• **PAGE EXCERPT**
▶
Filtering out rows as soon as possible improves query latency
because it reduces the amount of data that must be tracked through the
evaluator.
Consider the following two versions of a
query. The first form of the query first groups records by
g, passes each group through the filter
(b < 10), and then accumulates the records that
remain. The input records are not filtered, and the grouping operation must
operate on all input records.
RETURN Result AS SELECT
SUM(a) WHERE (b < 10) AS sum_a_blt10
GROUP BY g
The second form of the query filters the input (with the
WHERE clause) before the records are passed to the
grouping operation. Thus the grouping operation must group only those records
of interest to the query. By eliminating records that are not of interest
sooner, evaluation will be faster.
RETURN Results AS SELECT
SUM(a) AS sum_a_blt10,
WHERE (b < 10)
◀
• **DATA**
▶
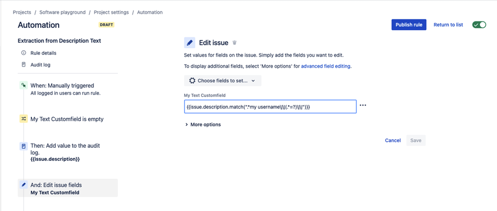Click the Audit log document icon
The width and height of the screenshot is (497, 211).
click(23, 65)
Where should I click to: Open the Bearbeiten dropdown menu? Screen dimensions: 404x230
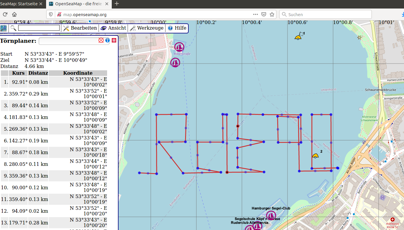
◀
• **EXERCISE DESCRIPTION**
Carry on the excerpt about filtering query rows early, starting right after its last line. The listing isn't needed here.

• **RESULT OF THE EXERCISE**
GROUP BY g
Another example of filtering records early is illustrated with the
following pair of queries. Recall that a
WHERE clauses filters input records and a
HAVING clause filters output records. The first query
computes the sum for all values of
g and (after performing all of that computation) throws
away all results that do not meet the condition
(g < 10).
RETURN Result AS SELECT
SUM(a) AS sum_a
GROUP BY g
HAVING g < 10
The second query, on the other hand, first filters the input records to
only those in the interesting groups. It then aggregates only those interesting
groups.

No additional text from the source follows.